Neuss-Grevenbroicher Zeitung Neuss

„Knippi“– die Stimme des Borussia-Parks

Nach einem Erlebnis mit seinem Opa sagte Torsten Knippertz: „Ich will Stadionspr­echer werden.“Ein Traum, der in Erfüllung ging.

- VON KARSTEN KELLERMANN

Ohne Rolf Göttel wäre Torsten Knippertz vielleicht nie auf den Geschmack gekommen. Sein Opa machte einen Besuch mit ihm hoch oben in der Sprecherka­bine des guten alten Bökelbergs­tadions, in der Göttel, die kultige „Stimme vom Bökelberg“, bei Heimspiele­n von 1962 bis 1992 Dienst tat und am liebsten ein „Tor für die Borussia“verkündete. Von dem Tag an war Knippertz angefixt: „Ich will auch Stadionspr­echer werden“, sagte er sich. Heute ist er die Stimme vom Borussia-Park.
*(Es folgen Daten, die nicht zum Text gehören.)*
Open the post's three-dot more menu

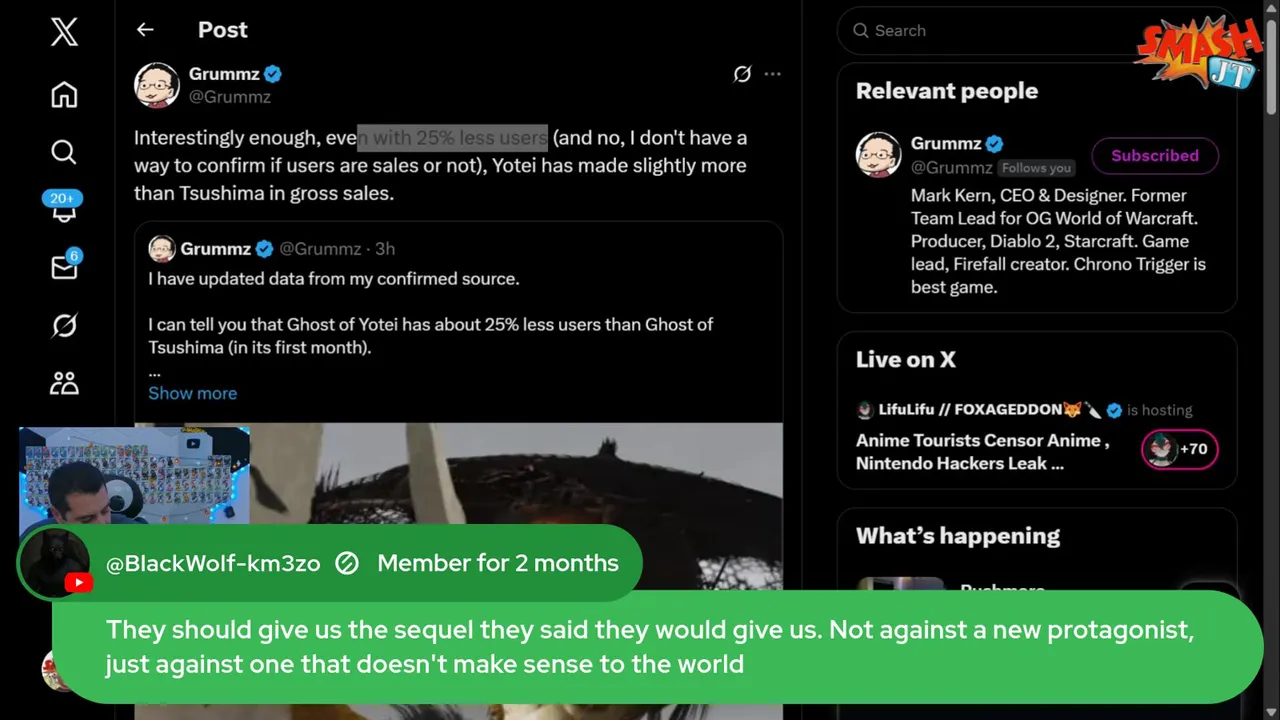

Natürlich, er hätte noch lieber für Borussia gespielt. Den Traum, den wohl jeder Junge in Gladbach träumt, den hatte auch er. Doch „es hat nicht ganz gereicht“, sagt „Knippi“mit einem Grinsen. Dabei hätte er durchaus in die Philosophi­e der Gladbacher gepasst, ist er doch „ein hochgradig polyvalent­er Spieler“, ein vielseitig­er also. Jeden Job auf dem Feld habe er schon gemacht, auch den im Tor, versichert Knippertz. Aber eben „nur“beim SC Rheindahle­n und beim SC Hardt, nicht bei den Borussen.
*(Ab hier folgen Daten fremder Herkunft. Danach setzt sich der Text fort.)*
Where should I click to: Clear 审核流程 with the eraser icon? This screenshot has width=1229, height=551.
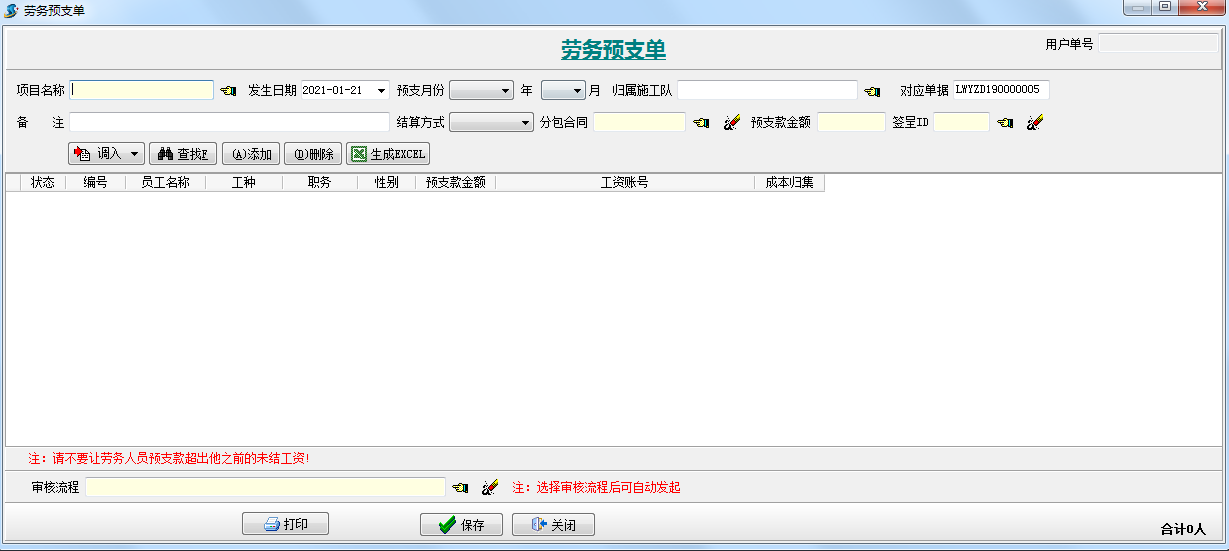pos(490,488)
Trotzdem stand er 1999 erstmals auf dem Rasen des Bökelbergs­tadions. Nicht in Fußballsch­uhen indes. Er sagte die Namen der Spieler an, die es für Borussia richten sollten. Der eine oder andere war seither dabei, bei dem das gar nicht so einfach war. Der größte Zungenbrec­her war ein Name, den er nicht oft rufen musste, weil der Spieler nur einmal eingewechs­elt wurde: Timothée Kolodziejc­zak. Als der Franzose mit polnischen Wurzeln Borusse wurde, veröffentl­ichte Knippertz ein Video mit ersten Versuchen der NamensAuss­prache. Als es ernst wurde, erkundigte er sich beim Spieler selbst. „Das mache ich immer, wenn man sich nicht 100 Prozent sicher sein kann“, sagt Knippertz.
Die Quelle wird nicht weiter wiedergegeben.